> Task details
Exactly and without additions, transcribe the line that contains "Task: Clear the" and every line after it in the data.

> Task data
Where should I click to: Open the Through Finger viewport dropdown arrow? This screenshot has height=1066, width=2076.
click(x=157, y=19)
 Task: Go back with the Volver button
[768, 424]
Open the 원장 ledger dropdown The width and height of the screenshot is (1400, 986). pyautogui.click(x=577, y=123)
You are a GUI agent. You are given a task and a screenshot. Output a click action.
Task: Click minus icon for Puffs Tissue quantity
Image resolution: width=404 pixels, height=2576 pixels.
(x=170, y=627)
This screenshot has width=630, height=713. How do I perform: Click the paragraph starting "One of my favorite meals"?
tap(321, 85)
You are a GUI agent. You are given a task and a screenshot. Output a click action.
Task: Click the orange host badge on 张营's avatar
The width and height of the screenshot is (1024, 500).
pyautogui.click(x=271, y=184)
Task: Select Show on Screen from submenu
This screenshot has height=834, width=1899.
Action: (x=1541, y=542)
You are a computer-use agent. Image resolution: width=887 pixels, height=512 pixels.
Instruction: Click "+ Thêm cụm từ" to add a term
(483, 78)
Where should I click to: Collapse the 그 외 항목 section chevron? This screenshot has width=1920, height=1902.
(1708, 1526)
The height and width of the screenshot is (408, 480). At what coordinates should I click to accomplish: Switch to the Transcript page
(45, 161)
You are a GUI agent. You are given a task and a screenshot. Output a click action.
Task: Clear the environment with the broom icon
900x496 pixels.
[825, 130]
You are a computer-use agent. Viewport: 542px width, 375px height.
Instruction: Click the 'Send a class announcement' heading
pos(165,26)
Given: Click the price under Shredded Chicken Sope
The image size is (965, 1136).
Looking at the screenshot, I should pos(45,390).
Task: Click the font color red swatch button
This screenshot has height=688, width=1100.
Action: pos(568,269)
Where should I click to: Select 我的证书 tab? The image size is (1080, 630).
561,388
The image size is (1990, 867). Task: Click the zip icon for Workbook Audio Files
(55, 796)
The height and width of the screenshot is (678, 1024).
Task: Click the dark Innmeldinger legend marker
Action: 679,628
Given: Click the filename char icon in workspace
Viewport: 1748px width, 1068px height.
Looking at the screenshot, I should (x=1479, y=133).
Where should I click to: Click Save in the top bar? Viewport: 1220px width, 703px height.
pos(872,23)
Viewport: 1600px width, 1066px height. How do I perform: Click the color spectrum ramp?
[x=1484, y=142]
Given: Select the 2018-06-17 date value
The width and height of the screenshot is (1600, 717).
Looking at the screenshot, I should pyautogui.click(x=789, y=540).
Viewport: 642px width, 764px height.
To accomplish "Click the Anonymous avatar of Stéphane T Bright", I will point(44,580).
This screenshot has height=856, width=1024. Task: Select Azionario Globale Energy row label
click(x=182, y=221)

> Task response
Task: Clear the environment with the broom icon
900x496 pixels.
[825, 130]
You are a computer-use agent. Viewport: 542px width, 375px height.
Instruction: Click the 'Send a class announcement' heading
pos(165,26)
Given: Click the price under Shredded Chicken Sope
The image size is (965, 1136).
Looking at the screenshot, I should pos(45,390).
Task: Click the font color red swatch button
This screenshot has height=688, width=1100.
Action: pos(568,269)
Where should I click to: Select 我的证书 tab? The image size is (1080, 630).
561,388
The image size is (1990, 867). Task: Click the zip icon for Workbook Audio Files
(55, 796)
The height and width of the screenshot is (678, 1024).
Task: Click the dark Innmeldinger legend marker
Action: 679,628
Given: Click the filename char icon in workspace
Viewport: 1748px width, 1068px height.
Looking at the screenshot, I should (x=1479, y=133).
Where should I click to: Click Save in the top bar? Viewport: 1220px width, 703px height.
pos(872,23)
Viewport: 1600px width, 1066px height. How do I perform: Click the color spectrum ramp?
[x=1484, y=142]
Given: Select the 2018-06-17 date value
The width and height of the screenshot is (1600, 717).
Looking at the screenshot, I should pyautogui.click(x=789, y=540).
Viewport: 642px width, 764px height.
To accomplish "Click the Anonymous avatar of Stéphane T Bright", I will point(44,580).
This screenshot has height=856, width=1024. Task: Select Azionario Globale Energy row label
click(x=182, y=221)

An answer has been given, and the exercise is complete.